Provided records section start
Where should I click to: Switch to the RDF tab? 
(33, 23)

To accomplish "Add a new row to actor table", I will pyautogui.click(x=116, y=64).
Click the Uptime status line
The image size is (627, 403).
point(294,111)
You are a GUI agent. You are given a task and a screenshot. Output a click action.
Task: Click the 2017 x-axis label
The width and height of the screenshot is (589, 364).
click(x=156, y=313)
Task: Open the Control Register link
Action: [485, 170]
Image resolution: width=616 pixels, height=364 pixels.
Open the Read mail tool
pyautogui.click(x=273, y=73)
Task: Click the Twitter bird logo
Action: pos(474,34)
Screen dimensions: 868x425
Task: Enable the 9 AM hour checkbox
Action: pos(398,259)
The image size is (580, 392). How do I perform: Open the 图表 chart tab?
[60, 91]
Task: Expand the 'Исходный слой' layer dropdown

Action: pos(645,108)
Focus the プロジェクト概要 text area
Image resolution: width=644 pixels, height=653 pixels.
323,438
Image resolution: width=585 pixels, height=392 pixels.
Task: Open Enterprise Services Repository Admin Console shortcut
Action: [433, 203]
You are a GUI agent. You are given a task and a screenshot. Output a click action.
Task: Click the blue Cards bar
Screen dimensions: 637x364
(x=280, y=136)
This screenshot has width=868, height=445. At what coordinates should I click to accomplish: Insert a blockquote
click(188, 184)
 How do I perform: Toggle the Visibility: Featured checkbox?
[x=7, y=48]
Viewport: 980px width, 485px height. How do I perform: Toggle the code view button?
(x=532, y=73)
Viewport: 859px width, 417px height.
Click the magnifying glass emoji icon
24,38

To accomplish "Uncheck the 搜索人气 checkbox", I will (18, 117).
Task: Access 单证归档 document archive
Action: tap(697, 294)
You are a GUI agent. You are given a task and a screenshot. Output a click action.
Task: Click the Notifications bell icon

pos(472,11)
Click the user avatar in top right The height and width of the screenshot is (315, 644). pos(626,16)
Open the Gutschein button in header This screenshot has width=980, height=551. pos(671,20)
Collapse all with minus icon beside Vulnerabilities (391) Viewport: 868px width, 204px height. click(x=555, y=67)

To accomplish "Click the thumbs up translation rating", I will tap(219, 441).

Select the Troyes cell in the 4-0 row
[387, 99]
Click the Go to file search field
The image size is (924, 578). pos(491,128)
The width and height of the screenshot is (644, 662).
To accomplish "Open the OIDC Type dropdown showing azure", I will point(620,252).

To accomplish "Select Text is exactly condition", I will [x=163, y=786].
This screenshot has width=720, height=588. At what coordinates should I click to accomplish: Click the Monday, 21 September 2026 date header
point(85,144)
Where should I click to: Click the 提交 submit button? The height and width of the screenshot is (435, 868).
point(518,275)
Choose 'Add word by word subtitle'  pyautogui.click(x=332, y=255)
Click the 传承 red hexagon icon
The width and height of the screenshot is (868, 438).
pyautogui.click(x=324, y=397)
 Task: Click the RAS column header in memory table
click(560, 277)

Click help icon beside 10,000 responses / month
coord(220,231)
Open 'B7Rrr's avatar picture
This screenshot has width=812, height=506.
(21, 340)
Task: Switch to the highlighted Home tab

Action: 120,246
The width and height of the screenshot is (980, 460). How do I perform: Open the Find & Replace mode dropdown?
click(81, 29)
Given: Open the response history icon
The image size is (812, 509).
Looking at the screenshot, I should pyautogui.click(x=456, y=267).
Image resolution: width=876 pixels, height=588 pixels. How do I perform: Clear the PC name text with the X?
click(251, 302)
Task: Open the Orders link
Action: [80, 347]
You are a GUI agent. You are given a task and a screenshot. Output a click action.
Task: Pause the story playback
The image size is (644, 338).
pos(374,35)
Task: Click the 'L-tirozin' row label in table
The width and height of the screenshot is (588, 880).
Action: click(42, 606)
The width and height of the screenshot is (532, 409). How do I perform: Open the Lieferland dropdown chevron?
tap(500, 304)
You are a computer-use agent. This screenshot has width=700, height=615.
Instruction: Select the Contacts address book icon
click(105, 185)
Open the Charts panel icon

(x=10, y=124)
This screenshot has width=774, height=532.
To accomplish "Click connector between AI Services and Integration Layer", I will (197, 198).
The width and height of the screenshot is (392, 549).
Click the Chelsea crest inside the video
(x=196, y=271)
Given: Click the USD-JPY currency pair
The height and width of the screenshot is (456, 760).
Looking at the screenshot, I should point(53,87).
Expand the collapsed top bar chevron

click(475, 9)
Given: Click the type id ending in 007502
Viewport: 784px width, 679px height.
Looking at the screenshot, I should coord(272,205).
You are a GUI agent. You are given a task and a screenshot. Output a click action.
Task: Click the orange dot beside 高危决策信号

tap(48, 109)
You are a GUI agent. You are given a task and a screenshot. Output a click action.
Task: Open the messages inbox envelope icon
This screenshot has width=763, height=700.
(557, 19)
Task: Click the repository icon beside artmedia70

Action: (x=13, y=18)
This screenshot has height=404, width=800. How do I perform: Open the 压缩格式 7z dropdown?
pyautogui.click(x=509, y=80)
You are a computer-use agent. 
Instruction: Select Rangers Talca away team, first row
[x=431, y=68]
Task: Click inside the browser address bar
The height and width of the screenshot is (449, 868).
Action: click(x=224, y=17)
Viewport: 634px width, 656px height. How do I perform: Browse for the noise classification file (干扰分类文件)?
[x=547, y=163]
Provided records section end
Requirement:
Only the lines from the one containing "Click the Chelsea crest inside the video" through the end of the material should be reproduced, exactly, with both ends included.

Expected answer:
Click the Chelsea crest inside the video
(x=196, y=271)
Given: Click the USD-JPY currency pair
The height and width of the screenshot is (456, 760).
Looking at the screenshot, I should point(53,87).
Expand the collapsed top bar chevron

click(475, 9)
Given: Click the type id ending in 007502
Viewport: 784px width, 679px height.
Looking at the screenshot, I should coord(272,205).
You are a GUI agent. You are given a task and a screenshot. Output a click action.
Task: Click the orange dot beside 高危决策信号

tap(48, 109)
You are a GUI agent. You are given a task and a screenshot. Output a click action.
Task: Open the messages inbox envelope icon
This screenshot has width=763, height=700.
(557, 19)
Task: Click the repository icon beside artmedia70

Action: (x=13, y=18)
This screenshot has height=404, width=800. How do I perform: Open the 压缩格式 7z dropdown?
pyautogui.click(x=509, y=80)
You are a computer-use agent. 
Instruction: Select Rangers Talca away team, first row
[x=431, y=68]
Task: Click inside the browser address bar
The height and width of the screenshot is (449, 868).
Action: click(x=224, y=17)
Viewport: 634px width, 656px height. How do I perform: Browse for the noise classification file (干扰分类文件)?
[x=547, y=163]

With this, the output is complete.